BoletimNPC- No Rio, fala-se em remoções Domingues - Para onde? Veja o caso da Barra da Tijuca-Recreio que é uma região com vários corpos d’água (córregos, lagoas). Estão ocupando com condomínios sofisticados, que estão contaminando os rios e as lagoas, os lençóis de água e com acessos construídos em áreas de riscos naturais e ninguém está falando de remoção dos moradores; ao contrário, vem crescendo a especulação imobiliária na região. O Rio de Janeiro tem que ter um plano diretor sério, democraticamente construído e implantado com ações concretas e duradouras, que seja prático e compreensível pelas pessoas. Respeite as condições do meio físico e suas aptidões para o uso do solo urbano e suas formas de ocupações. As chuvas têm períodos previsíveis de ocorrência e de intensidade (recargas). Assim como aconteceu no dia 5 de abril e já havia ocorrido em anos anteriores, irá acontecer de novo todo o ano e nos de recargas em ciclos mais longos.
O que aconteceu no Rio de Janeiro e em outras cidades brasileiras é criminoso, porque se conhece e se tem dados que mostram o que viria acontecer e nada foi feito para enfrentar as dificuldades e evitar o infortúnio de tantas pessoas.

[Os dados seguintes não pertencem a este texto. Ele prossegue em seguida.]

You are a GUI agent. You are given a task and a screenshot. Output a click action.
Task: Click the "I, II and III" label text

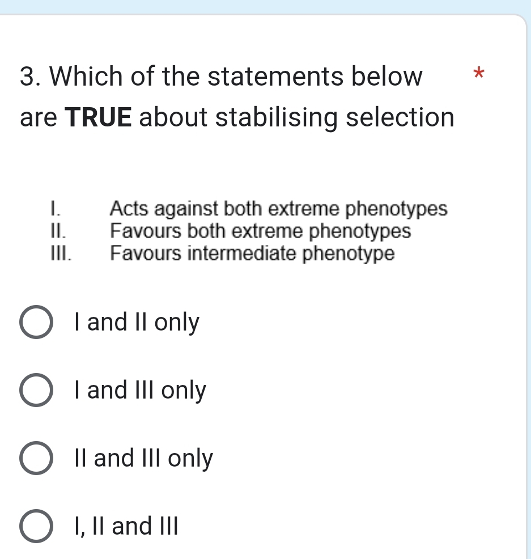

BoletimNPC- E qual sua opinião sobre o decreto do Prefeito que determina remoção compulsória? Domingues - Não vai resolver. Vai agravar mais ainda a situação e garantir espaços para a especulação imobiliária. Eles vão remover as pessoas, recuperar as áreas, construir praças, parques e depois a especulação imobiliária cuidará de tomar conta e construir seus condomínios para a classe média. É um decreto corporativo que se prestará ainda para esconder as responsabilidades dos prefeitos, vereadores, deputados e outras autoridades que se sucederam nas últimas décadas (incluindo os atuais) e nada fizeram, ou pior ainda, até incentivaram as ocupações das áreas de riscos.